En pleine crise avec l’institution policière, dont les mobilisations se
poursuivent partout en France en réaction aux timides réformes annoncées
il y a plusieurs semaines par Christophe Castaner et globalement
retirées depuis. Si ce dernier a insisté sur sa volonté de conserver son
ministère, les noms de Jean-Yves Le Drian, Jean Castex, Sébastien
Lecornu ou Laurent Nunez circulent pour le remplacer.

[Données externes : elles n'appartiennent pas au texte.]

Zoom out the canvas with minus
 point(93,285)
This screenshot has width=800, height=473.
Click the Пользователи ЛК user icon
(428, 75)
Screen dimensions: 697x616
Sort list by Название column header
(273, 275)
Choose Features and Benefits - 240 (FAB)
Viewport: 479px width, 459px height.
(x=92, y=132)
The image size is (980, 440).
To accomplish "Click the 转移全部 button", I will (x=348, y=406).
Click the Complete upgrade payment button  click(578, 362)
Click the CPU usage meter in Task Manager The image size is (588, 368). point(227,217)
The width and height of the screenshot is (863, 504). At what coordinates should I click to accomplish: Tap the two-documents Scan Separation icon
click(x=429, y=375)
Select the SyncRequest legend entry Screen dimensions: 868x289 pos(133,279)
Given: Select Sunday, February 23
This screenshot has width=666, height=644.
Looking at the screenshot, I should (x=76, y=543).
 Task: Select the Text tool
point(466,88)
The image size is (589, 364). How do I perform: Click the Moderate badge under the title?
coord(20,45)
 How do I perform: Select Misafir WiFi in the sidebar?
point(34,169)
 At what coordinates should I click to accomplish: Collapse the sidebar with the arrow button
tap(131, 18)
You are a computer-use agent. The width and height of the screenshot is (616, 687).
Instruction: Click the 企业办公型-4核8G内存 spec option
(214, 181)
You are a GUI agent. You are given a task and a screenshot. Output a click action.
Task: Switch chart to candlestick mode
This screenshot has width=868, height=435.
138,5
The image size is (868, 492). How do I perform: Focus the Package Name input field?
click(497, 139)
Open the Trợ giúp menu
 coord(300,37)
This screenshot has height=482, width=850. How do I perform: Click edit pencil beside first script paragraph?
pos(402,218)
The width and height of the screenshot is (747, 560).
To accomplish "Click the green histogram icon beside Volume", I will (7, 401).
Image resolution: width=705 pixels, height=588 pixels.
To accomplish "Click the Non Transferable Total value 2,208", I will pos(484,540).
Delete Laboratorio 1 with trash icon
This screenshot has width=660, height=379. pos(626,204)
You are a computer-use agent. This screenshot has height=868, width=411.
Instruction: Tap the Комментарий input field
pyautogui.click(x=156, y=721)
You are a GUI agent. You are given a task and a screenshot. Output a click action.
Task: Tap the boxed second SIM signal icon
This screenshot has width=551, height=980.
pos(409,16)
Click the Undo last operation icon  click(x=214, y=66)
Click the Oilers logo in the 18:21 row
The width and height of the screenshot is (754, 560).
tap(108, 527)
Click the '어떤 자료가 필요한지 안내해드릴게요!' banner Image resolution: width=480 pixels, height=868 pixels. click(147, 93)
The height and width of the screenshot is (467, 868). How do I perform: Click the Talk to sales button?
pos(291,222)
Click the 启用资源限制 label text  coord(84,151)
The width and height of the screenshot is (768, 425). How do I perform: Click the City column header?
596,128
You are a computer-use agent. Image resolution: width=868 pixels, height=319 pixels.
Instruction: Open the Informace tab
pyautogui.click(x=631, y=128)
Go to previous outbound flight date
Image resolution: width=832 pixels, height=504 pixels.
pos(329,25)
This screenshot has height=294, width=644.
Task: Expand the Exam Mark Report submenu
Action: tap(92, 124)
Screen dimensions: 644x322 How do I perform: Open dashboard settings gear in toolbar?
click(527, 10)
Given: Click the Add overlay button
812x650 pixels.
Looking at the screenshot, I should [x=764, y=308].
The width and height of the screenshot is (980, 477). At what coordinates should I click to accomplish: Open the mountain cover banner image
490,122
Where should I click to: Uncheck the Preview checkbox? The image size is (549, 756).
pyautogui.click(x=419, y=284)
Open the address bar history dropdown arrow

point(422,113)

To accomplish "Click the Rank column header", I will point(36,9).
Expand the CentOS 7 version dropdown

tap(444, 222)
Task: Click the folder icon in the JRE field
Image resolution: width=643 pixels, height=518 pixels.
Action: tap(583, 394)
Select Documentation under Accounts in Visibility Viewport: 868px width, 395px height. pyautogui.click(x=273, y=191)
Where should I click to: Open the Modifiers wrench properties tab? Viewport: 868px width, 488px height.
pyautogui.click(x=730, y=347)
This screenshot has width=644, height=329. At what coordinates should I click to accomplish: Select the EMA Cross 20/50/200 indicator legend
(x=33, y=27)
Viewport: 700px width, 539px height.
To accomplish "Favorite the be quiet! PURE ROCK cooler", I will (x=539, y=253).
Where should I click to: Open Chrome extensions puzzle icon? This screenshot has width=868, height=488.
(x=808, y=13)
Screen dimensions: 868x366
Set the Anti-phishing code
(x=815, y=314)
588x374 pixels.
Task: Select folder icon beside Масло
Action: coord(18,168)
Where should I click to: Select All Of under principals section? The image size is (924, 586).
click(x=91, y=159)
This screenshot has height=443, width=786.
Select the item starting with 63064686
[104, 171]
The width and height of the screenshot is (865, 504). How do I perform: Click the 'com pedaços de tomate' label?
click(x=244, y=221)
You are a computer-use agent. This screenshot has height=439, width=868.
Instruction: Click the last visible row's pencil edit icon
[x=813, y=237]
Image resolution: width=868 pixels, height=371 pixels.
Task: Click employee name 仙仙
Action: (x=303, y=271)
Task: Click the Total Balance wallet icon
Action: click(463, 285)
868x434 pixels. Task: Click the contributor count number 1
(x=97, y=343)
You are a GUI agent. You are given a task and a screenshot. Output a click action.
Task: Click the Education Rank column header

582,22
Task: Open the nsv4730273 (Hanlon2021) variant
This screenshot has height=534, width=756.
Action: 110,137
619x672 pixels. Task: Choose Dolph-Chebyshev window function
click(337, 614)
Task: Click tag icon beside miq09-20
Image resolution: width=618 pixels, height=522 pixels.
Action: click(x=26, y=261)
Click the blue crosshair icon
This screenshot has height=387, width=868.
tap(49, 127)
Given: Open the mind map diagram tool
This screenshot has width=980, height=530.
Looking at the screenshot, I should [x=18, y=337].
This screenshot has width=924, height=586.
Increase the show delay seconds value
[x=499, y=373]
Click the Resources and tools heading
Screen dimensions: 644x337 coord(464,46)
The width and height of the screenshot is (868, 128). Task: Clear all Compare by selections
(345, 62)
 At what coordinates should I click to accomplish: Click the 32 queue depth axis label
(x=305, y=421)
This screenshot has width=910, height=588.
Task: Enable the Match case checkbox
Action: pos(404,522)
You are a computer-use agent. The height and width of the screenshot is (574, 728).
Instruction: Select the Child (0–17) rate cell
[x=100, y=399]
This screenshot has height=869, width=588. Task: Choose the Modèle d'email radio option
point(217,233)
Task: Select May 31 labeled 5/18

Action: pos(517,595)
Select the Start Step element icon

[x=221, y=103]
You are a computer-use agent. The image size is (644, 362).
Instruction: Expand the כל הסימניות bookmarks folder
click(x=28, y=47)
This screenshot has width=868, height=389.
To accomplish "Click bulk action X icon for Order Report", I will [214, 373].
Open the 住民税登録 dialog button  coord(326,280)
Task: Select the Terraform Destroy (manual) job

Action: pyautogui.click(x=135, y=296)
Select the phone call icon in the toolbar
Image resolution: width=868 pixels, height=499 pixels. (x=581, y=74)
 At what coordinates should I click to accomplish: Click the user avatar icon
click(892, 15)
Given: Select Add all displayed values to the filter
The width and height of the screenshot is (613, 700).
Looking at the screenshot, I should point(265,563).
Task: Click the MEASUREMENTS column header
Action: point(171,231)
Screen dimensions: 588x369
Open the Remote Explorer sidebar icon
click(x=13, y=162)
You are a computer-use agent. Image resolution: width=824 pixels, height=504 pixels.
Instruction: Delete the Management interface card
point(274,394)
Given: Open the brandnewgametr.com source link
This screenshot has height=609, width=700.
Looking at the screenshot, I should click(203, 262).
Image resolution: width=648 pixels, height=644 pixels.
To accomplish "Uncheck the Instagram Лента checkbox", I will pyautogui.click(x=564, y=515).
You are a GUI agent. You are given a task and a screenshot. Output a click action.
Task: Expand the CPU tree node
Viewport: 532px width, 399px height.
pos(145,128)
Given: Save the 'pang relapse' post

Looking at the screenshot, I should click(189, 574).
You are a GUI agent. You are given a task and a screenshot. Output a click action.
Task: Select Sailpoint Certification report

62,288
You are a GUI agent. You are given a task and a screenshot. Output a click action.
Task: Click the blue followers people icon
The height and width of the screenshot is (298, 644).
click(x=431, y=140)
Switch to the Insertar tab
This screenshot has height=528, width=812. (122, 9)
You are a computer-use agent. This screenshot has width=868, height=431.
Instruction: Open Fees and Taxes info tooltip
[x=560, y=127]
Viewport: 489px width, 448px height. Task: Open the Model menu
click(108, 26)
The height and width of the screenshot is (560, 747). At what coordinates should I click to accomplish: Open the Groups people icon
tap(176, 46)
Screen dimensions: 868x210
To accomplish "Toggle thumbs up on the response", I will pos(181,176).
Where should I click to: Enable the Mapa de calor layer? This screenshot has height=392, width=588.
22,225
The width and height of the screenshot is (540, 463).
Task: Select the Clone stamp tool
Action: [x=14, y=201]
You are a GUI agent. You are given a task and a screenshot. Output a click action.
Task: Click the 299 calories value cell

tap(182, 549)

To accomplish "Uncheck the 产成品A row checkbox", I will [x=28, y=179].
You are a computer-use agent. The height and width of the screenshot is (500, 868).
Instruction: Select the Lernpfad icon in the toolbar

Quels que soient les choix réalisés dans le cadre du remaniement, ils ne
devraient de toute façon pas altérer la ligne que le gouvernement a mis
en œuvre depuis le début du quinquennat et qui s’est exprimé avec force
dans la gestion pro-business de l’épidémie. Dans un contexte de crise
économique profonde, Emmanuel Macron a rappelé son orientation en
arrosant les grandes entreprises de milliards d’aides, de prêts garantis
ou de mesures de soutien comme le chômage-partiel tout en refusant
d’imposer de véritables contreparties à ces plans comme l’ont rappelé
les suppressions de respectivement 4600, 5000 et 7585 emplois chez
Renault, Airbus et Air France.
Dans ce contexte, c’est sur les directions syndicales, plus que
n’importe quelle recrue gouvernementale venue de la « gauche », que
s’appuie actuellement Emmanuel Macron pour imposer ses mesures en
promettant des miettes en échange de la participation à de stériles
négociations.
Aussi, contre les tentatives de bricolage électoraux
visant à combattre Macron dans les urnes, c’est la bataille des
travailleurs pour se doter d’un plan de bataille contre les
licenciements et pour refuser de payer la crise qui permettra d’offrir
des perspectives contre le projet du gouvernement.